Construction bosses were today slammed for adopting a “skin deep” approach to improving efficiency, quality and profitability as “subbie-bashing” and claims culture returns.

The attack comes from Constructing Excellence, the government body set up to encourage construction industry efforts to implement the recommendations of Sir John Egan’s Rethinking Construction report published in 1998.

Its root-and-branch review of the industry’s progress in implementing the recommendations describes the industry’s approach as complacent and ineffectual.

“Even where the principles of Rethinking Construction have been adopted, too often the commitment is skin-deep.”

Andrew Wolstenholme, Constructing Excellence

The Rethinking Construction report was an attempt to end cost overruns and disputes which dogged the industry in the 1980s and 1990s. It introduced radical ideas such as dedicated multi-disciplinary project teams, supply chain partnering and the use of prefabrication to eliminate defects and cut wastage.

But Constructing Excellence’s latest report Never Waste a Good Crisis, released this morning, has found that the industry’s approach to implementing Egan’s recommendations to be little more than lip service.

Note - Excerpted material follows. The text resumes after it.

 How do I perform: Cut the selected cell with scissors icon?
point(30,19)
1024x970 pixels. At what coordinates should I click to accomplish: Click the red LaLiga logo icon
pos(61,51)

“Even where the principles of Rethinking Construction have been adopted, too often the commitment is skin-deep. Scratch beneath the surface and you find many so-called partners still seeking to avoid or exploit risk to maximise their own profits, rather than finding ways to share risk and collaborate genuinely so that all can profit,” said Constructing Excellence review team chairman Andrew Wolstenholme.

Disappointing response

Contributing to the report, Egan himself said the response to Rethinking Construction had been disappointing. “We could have had a revolution and what we’ve achieved is a bit of improvement. I would give the industry four out of 10.”

Egan set targets for 10% to 20% year on year improvements in safety, profitability, cost certainty, time certainty, capital cost, construction time and productivity.

Only the profitability target has been met by the industry overall, with safety and productivity considered to have made reasonable progress. Shockingly there is still only a 50/50 chance of a project coming in on cost or on time. Wolstenholme warned that without action, this situation is set to rapidly deteriorate.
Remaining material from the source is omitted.